→ **Written task**: Rewrite only the part that opens with the line containing "Task: Click the" and closes with the line containing "The width and", changing "column header" to "column heading" and leaving everything else unchanged.

→ **Task data**:

begin

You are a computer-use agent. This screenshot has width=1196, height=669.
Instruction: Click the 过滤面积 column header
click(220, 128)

end
begin

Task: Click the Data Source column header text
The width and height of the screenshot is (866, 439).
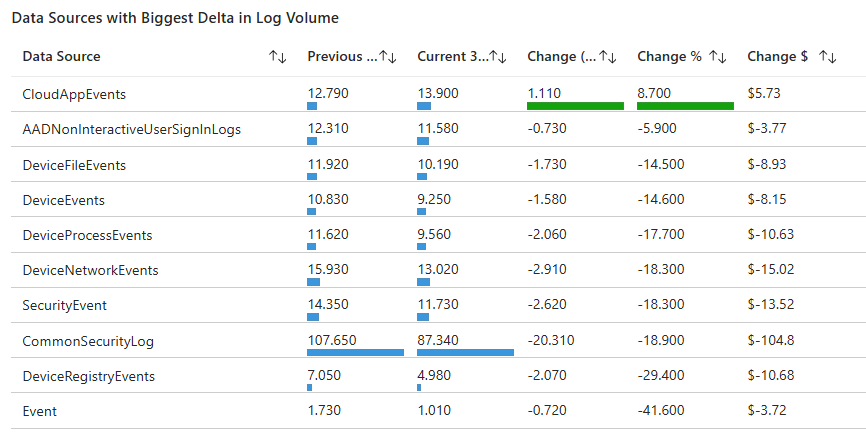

end
begin

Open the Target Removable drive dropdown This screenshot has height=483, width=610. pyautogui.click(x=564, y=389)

end

→ **Solution for this task**:
Task: Click the Data Source column heading text
The width and height of the screenshot is (866, 439).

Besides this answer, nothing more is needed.